Monday, November 10, 2008

Take a Powder – multilateralists

Ahhhh, the glories of change. Doesn’t everyone know that the world doesn’t hate, envy, and despise the USA as a nation – or the USA as an idea – but only George Bush? Why, if it wasn’t for Bushitler – the world would be so much more accommodating to the USA. They would see that we are a force for good in the world. It is only Bush that is stopping the international community from doing more from Darfur to Afghanistan. Once we atone for our collective sins and elect The One – why all that anti-Americanism and lack of support will just drift away like the bad dream that the last eight years have been. You know its true.

Multilateralists; Take a Powder.

There are some things that are put out there in an election that are so ungrounded in reality of the world as it is, that you almost think that they aren’t worth commenting on because they are so cluelessly presented.

Well dear readers, I have failed you. What I failed you on was the statements by Obama supporters and policy makers (some who should have known better) that the reason no one is contributing more troops to Afghanistan all has to do with the Bush Administration and the poisoned relationship they created. In their one-dimensional world – that is what they were putting out there.

Of course, that is just foolish – but I didn’t call them on it. However, other nations policy makers were seeing that trial balloon and are not taking any chances – at least when it comes to putting more troops into AFG. No, before Obama takes office they want to make it very clear that who is in the White House has no impact on their policy.

First, Canada.
President-elect Barack Obama's pledge to boost U.S. military operations in Afghanistan "will not change Canada's position" on a troop pullout in 2011, Foreign Affairs Minister Lawrence Cannon said Sunday.

Cannon said Canada will start to withdraw soldiers from the war-torn country on schedule, as promised by Prime Minister Stephen Harper during the federal election.
Then Australia.
"Both Kevin Rudd and Barack Obama have said that Afghanistan is the ‘right war’ rather than Iraq, so there’s a lot to work with there," says Garrett.

But with continuing rumblings of discontent -- particularly from the U.S. and Australia -- over perceptions that some of the 41 nations contributing to the International Security Assistance Force (ISAF) to Afghanistan are not accepting their share of the burden, Garrett expects Obama to request more from Australia.

He argues that with the U.S. military "running on empty" -- as well as the public’s likely opposition to an increased involvement in Afghanistan -- and North Atlantic Treaty Organisation (NATO) members Germany, France and the Netherlands not likely to boost troop numbers, a request to Rudd could well be made in 2009.
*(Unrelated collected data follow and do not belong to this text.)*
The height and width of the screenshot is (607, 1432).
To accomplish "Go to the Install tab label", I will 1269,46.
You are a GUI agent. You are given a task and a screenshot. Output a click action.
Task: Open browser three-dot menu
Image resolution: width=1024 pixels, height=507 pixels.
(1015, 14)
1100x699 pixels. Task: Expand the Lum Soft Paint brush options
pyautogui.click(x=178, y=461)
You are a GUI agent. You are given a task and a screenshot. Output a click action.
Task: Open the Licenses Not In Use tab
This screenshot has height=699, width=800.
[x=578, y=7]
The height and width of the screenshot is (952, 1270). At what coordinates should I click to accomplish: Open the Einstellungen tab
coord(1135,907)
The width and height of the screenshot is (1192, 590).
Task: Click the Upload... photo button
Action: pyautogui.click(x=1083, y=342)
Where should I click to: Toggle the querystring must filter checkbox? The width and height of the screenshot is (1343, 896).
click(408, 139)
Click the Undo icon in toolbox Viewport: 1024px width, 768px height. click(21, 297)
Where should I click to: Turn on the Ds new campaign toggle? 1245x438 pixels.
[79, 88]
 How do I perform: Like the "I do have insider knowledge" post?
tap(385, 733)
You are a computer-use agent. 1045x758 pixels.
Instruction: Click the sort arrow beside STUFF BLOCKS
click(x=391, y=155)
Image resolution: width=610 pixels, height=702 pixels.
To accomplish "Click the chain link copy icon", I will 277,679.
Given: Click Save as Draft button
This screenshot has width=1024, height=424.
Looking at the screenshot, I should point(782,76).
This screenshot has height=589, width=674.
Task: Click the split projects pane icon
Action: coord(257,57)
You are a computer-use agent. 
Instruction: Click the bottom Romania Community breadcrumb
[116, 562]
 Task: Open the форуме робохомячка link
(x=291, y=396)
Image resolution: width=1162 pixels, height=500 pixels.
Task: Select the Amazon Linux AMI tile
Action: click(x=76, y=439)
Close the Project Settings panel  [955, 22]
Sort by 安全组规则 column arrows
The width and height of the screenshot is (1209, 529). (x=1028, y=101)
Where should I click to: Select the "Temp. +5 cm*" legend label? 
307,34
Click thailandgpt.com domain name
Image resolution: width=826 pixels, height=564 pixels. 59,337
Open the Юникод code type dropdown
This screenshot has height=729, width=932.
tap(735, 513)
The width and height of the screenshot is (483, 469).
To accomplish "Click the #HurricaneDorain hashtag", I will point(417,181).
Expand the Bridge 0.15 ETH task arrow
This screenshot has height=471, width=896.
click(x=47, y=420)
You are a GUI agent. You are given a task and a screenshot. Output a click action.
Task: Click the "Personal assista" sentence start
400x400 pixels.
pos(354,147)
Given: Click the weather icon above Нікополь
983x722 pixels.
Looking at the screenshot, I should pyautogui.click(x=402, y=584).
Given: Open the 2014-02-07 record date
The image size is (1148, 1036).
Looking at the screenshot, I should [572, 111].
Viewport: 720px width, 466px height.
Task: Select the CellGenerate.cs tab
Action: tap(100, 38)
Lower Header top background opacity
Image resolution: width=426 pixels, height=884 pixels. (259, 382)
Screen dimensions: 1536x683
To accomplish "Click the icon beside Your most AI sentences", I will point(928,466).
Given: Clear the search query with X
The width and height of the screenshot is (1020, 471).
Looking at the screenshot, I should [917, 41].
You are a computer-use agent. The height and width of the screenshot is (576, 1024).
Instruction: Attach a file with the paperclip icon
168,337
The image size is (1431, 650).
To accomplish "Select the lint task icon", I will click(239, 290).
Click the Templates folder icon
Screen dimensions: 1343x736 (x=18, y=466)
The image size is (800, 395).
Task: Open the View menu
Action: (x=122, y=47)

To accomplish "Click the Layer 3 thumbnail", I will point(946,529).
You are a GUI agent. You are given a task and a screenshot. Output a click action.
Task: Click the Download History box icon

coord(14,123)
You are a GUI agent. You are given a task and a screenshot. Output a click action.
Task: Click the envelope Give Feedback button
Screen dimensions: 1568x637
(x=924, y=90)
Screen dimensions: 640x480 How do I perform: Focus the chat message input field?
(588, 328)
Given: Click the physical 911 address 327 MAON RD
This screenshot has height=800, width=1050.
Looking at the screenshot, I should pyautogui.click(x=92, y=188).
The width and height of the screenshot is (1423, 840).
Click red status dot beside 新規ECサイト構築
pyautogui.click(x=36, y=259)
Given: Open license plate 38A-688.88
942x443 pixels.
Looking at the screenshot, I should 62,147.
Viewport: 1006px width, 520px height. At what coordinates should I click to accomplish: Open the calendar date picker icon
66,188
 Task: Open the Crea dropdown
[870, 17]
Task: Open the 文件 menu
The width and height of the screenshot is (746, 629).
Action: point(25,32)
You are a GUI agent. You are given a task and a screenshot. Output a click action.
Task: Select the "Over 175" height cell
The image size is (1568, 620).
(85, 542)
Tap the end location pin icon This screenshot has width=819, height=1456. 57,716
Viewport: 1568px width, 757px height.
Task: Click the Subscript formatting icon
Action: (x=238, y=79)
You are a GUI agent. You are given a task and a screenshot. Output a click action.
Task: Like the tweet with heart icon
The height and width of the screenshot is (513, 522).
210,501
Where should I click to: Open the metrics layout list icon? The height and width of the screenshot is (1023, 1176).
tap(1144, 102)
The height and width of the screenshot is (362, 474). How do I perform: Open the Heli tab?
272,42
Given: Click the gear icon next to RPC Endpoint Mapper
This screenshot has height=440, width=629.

But in what is a potential sticking-point between the U.S. and Australia -- the largest non-NATO contributor to Afghanistan with around 1,100 troops in the country -- Rudd dismissed, last week, suggestions that Australia’s commitment will grow.

"We have got no plans to increase [troops] in the future," he said.
Then Germany where they loved him so much - RTL Television's survey found,
A majority of Germans are opposed to a greater commitment of the Federal Republic of Germany in Afghanistan...four out of five Germans rejected a relevant request voiced by US president-elect Barack Obama.
...but they marched for him!

Now Britain.
Mr Obama has spoken of his desire to see a surge in troop numbers in Afghanistan, similar to that which appears to have had success against extremists in Iraq, to finally quell the Taliban insurgency.

But Sir Jock said that British troops were already struggling to cope with fighting in the two theatres of Iraq and Afghanistan, and could not take on more demands.

His words were echoed by David Miliband, the Foreign Secretary, who agreed that other Nato countries should take responsibility for any fresh surge in Afghanistan.

Both men also ruled out sending British troops to the Congo to bolster the United Nations force in central Africa.
Sir Jock said that they should not be redeployed to Afghanistan once their mission in Iraq ended, adding: "I am a little nervous when people use the word 'surge' as if this were some sort of panacea.

"We welcome more military force being sent to Afghanistan. Everybody needs to do their share, we are very clear on that.

"In the context of what we are doing in Iraq and Afghanistan, we are shouldering a burden which is more than we are able to shoulder in the long term, so we expect the others to take up their share of that burden."
BTW, you have to admit that only the Brits can get away with having a GOFO with the name "Jock Stirrup."

One of the great ungrounded pie-in-the-sky half-truths of the elections should be seen clear as day for what it was – misty-eyed hope. Hope is not a plan – but it is what people rested their vote on.

With all these penguins already off the ice shelf - expect more to follow, if they haven't already. I have a feeling that hope is going to have a rough few years. At least in national security issues – regardless who is in the White House; America more often than not is The Little Red Hen.